Cailey Spaeney’s Ashely realizes that she wants a lot very early on in the season, but she just needs to find the means to attain all of it. As a daughter, she feels neglected by her father and his new family, and she might be grasping at the people in her life for a little guidance. Is her style totally similar to her partner’s? When she gets a promotion at the club, how pressured is she to find new clothes to make sure she fits in? By the end of the season, does she even realize that she is visually absorbing from Lindsay?
“We talked about how Ashley as being somebody who’s not very grounded, so when she’s really obsessing over Eunice, she starts dressing like her a little bit,” she says. “Maybe she will wear a silkier top or try to look more professional. As he gets closer to Lindsay, thought, she very much gets a matching travel outfit with a nice jewelry set. By the time they’re in Korea, she’s wearing that paisley, puffy-sleeve dress which is very Lindsay. Originally, we thought we were being too on-the-nose, but we took a swing and I am so glad that we did. Ashley is going to have the Zara/ASOS version of the Montecito woman.

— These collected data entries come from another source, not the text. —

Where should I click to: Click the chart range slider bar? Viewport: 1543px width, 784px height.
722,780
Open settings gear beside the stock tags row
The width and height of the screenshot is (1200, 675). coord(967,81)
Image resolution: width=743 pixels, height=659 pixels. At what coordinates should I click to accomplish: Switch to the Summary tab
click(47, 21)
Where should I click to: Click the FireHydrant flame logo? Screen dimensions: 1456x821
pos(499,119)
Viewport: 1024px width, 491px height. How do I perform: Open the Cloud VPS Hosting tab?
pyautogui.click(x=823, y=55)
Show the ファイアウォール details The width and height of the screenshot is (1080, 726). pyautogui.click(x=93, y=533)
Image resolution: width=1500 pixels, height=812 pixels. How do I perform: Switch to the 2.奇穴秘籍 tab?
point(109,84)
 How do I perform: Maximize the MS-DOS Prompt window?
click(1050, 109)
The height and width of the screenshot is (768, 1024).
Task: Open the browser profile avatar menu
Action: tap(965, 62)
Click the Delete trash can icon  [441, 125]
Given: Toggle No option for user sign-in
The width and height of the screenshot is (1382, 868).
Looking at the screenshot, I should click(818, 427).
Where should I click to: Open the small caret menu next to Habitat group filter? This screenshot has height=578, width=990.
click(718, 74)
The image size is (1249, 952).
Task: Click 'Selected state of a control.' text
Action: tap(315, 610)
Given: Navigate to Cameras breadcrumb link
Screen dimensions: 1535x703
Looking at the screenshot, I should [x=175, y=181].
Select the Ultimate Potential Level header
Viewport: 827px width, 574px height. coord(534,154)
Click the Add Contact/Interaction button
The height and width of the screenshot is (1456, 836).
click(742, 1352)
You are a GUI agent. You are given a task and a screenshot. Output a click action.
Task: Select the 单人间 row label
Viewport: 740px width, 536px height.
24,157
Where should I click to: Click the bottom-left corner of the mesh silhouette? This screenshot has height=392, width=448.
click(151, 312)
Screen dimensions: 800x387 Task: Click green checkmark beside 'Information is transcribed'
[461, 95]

As we were sort of figuring her out–and this is going to sound like a zoomed-out, philosophical thought–I thought about how every generation and every person goes through this cycle of when you’re young, you think you’re so unique. You think you are unlike anybody else. At the same time, you think that the generation above you doesn’t know shit, and you don’t think you care about the same things. There’s something very sad about that–even when it comes to clothes. You think the generation before you wears things that are so dorky and gross, but trends are cyclical. That meat grinder has initially this depressing elements where you’re thinking, ‘Oh, I am like everybody else…and maybe my generation is falling into the same traps that the ones before me came in. Those experiences then get interwoven with what people experienced hundreds of years ago and will continue to. By the end of the season, Ashley and Austin are wearing very much what echoes Josh and Lindsay.”
There are so many things from this season that I want to take for myself. Most notably, Josh wears a grey cat sweater that will make every cat dad jealous. At the end of the season, I want to nab Ashley’s yellow-and-white striped pajamas, but my favorite item is a yellow button-up shirt that Austin wears when he eats with Eunice and Ashley. Something about it feels comforting.
“I would take Lindsay’s green pajamas,” Mill says, after a moment. “It has this wide leg set around the house, and it feels like the opposite of athleisure–post-bath/martini energy.”
Beef is streaming now on Netflix.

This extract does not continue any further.